Especialistas advierten que más del 80% de los eventos graves vinculados a enfermedades vasculares podrían evitarse a través de controles médicos adecuados, detección temprana y la incorporación de hábitos de vida saludables.
En el marco del Día Internacional de Acción por la Salud de las Mujeres, que se conmemora cada 28 de mayo, el Hospital de Clínicas dio a conocer los resultados de un relevamiento realizado durante la Semana de la Salud Cardiovascular. El informe remarcó la importancia de concientizar sobre las enfermedades cardiovasculares en mujeres, ya que continúan siendo la principal causa de muerte a nivel mundial según la Federación Mundial del Corazón. Sin embargo, casi la mitad de las participantes del estudio vinculó el mayor riesgo de muerte con el cáncer, en gran parte por antecedentes familiares relacionados con esa enfermedad.

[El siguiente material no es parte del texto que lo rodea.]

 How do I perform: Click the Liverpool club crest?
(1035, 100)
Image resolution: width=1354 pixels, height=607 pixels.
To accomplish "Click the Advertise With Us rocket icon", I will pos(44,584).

Especialistas del Hospital de Clínicas señalaron que las mujeres suelen estar subrepresentadas en campañas de prevención y que muchas veces las enfermedades cardiovasculares permanecen subdiagnosticadas. La cardióloga Verónica Volberg explicó que esto demora la detección temprana y el acceso a tratamientos adecuados. Por su parte, la médica Analía Aquieri advirtió que los infartos y los accidentes cerebrovasculares causan más muertes en mujeres que los cánceres ginecológicos, especialmente después de la menopausia, cuando disminuye la protección hormonal y aumenta el riesgo cardiovascular.
El estudio también reveló que más de la mitad de las mujeres evaluadas, con una edad promedio de 58 años, presentaba placas de ateroma en las arterias, una condición que puede derivar en infartos o ACV. Los especialistas remarcaron que este tipo de enfermedades suele desarrollarse durante años sin síntomas visibles y que muchas personas desconocen que padecen hipertensión o alteraciones cardiovasculares hasta que ocurre un episodio grave. Además, destacaron que gran parte de las muertes cardiovasculares podrían evitarse mediante controles médicos regulares y una detección temprana.
Los profesionales insistieron en la necesidad de adoptar hábitos saludables para reducir riesgos. Entre las principales recomendaciones se encuentran dejar de fumar, controlar la presión arterial, mantener niveles adecuados de glucosa y colesterol, realizar actividad física de manera frecuente y sostener una alimentación equilibrada. También remarcaron la importancia de reducir el sedentarismo y sumar prácticas de relajación, ya que la prevención sostenida a lo largo de la vida es clave para proteger la salud cardiovascular.